Characters: I couldn't find it in myself to care about any of them. They're all haphazard, their personalities and motivations seem unclear. But that may be because they have no motivation, since they do nothing.
World/setting: The dystopia she describes takes some suspension of belief. For some reason, for instance, none of the characters described in the book have the brilliant notion to read a book and try to find out how they could improve their lives by fixing some of the luxuries that existed before the collapse; 20 years after the pandemic and everyone is still living off foraging. Plus, she keeps saying that the world is a lot more dangerous, and that it changes people, but all of her characters are suicidally reluctant to engage in violence.
Writing style: So over-dramatic. In the chapters after the pandemic, in every five sentences, one will be about how "things were before". In the chapters before the pandemic, the same thing will happen, but about how little time this lifestyle will last. "The last orange", "five days before the collapse", "his last breakfast", "the last flight". She repeats herself and drags things out so much it seems she's testing the reader's patience. I found myself skimming through the words, trying to get to the end.

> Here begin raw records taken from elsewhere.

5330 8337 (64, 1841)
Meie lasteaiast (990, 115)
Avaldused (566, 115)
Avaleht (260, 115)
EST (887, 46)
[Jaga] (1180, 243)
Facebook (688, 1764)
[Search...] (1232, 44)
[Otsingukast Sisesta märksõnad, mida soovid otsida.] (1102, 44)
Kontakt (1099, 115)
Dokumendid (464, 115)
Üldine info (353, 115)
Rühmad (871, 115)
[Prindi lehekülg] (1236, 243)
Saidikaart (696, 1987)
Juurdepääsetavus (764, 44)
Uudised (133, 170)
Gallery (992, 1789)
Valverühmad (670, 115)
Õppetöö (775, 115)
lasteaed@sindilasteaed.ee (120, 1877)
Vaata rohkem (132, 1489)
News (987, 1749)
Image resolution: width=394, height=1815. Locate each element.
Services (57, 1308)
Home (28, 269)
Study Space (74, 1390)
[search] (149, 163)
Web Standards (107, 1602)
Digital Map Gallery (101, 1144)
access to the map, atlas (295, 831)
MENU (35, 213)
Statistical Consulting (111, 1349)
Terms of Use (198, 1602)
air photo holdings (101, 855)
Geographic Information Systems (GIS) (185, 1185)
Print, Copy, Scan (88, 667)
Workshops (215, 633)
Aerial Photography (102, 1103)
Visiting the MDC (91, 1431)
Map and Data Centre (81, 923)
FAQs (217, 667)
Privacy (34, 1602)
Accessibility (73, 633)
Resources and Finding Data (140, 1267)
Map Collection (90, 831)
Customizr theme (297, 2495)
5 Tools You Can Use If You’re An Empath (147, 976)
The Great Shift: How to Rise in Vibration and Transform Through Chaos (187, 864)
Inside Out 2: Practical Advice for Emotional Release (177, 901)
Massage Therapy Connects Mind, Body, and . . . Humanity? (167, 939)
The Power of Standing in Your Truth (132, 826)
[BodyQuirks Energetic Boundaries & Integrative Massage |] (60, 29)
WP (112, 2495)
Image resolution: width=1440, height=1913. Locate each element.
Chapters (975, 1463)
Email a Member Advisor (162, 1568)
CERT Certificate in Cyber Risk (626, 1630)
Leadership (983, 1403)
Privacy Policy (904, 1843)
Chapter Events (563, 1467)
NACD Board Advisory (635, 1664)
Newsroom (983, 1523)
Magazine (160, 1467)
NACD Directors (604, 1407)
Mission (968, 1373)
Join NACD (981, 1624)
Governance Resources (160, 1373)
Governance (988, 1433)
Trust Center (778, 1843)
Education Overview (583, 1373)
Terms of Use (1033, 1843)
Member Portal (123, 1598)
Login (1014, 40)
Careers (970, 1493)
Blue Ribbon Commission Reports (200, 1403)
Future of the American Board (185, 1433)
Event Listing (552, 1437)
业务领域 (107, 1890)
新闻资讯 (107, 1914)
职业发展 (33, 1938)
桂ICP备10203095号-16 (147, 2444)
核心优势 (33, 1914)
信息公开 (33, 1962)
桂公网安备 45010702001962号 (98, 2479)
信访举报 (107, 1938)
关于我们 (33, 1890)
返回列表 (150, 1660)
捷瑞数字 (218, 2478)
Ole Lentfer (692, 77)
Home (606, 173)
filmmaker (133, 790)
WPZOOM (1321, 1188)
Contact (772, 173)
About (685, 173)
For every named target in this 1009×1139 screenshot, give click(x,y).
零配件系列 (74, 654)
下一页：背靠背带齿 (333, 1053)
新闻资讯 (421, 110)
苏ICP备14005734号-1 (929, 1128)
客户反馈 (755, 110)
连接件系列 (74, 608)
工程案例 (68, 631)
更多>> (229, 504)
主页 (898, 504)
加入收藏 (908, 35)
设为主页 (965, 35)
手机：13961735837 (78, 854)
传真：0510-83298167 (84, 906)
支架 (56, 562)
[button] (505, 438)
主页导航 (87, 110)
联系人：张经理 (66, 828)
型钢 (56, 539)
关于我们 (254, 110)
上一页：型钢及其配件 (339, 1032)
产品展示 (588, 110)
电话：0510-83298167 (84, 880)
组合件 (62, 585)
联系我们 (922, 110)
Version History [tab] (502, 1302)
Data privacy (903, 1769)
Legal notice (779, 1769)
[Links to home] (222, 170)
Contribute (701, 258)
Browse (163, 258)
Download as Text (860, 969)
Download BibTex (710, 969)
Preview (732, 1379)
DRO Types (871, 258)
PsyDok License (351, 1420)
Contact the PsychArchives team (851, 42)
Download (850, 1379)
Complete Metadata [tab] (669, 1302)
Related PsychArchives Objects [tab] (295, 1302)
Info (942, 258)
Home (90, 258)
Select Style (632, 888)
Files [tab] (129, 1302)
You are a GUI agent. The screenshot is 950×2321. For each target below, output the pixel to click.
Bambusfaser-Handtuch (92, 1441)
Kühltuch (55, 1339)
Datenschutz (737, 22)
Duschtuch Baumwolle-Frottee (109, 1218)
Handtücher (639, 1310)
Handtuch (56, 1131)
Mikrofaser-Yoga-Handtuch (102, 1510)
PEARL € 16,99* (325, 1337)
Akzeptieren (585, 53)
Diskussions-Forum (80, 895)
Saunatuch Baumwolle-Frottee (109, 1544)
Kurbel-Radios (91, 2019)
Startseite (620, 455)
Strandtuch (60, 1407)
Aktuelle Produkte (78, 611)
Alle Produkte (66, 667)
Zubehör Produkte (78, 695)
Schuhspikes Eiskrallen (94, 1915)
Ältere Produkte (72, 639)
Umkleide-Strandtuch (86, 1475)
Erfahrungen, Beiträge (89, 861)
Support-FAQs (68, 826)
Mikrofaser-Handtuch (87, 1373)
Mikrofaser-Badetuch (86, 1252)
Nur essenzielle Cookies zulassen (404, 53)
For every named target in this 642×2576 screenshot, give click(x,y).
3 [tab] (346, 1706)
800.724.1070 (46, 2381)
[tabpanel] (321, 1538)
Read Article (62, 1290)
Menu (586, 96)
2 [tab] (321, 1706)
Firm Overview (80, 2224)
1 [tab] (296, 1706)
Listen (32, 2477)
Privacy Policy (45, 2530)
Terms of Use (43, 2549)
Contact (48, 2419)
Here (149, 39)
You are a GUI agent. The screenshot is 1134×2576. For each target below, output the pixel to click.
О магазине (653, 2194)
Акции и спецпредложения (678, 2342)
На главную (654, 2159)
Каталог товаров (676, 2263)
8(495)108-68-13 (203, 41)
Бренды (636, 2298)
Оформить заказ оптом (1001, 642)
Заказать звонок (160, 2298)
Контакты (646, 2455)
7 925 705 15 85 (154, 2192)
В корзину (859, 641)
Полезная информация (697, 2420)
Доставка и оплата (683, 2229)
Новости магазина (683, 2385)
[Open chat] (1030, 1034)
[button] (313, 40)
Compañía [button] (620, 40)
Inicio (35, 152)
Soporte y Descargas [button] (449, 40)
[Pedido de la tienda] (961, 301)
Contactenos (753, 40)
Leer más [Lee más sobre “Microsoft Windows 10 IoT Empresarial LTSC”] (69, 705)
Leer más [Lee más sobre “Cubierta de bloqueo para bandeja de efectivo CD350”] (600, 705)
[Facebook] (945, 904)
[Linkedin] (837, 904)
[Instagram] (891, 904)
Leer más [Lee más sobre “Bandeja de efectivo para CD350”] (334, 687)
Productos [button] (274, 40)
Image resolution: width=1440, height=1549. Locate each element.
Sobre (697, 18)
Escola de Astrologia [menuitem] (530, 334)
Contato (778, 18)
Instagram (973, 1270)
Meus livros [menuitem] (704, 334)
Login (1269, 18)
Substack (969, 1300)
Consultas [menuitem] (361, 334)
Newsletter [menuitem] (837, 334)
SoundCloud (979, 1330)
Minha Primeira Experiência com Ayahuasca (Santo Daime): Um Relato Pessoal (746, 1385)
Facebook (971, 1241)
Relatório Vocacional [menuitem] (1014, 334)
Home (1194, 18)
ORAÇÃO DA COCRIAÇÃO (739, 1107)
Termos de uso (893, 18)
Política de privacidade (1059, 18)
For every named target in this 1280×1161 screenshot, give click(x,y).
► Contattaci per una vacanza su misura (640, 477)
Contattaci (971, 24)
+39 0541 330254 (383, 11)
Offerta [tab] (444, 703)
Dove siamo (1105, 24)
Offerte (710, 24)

Representation: There is one gay man. I can't remember if there are any POC in it, I don't think there were, but maybe that was one of the things I skimmed over.
Political correctness: Not too bad. Could be better, of course, but then, so many things in this book could have been better.
I should probably add that I'm not sure if this book was really as boring as it seemed to me, or if I'm so stressed out right now that I've become too intolerant. I really don't think that is the problem here, I tried really hard to get some enjoyment out of this book. There just wasn't any.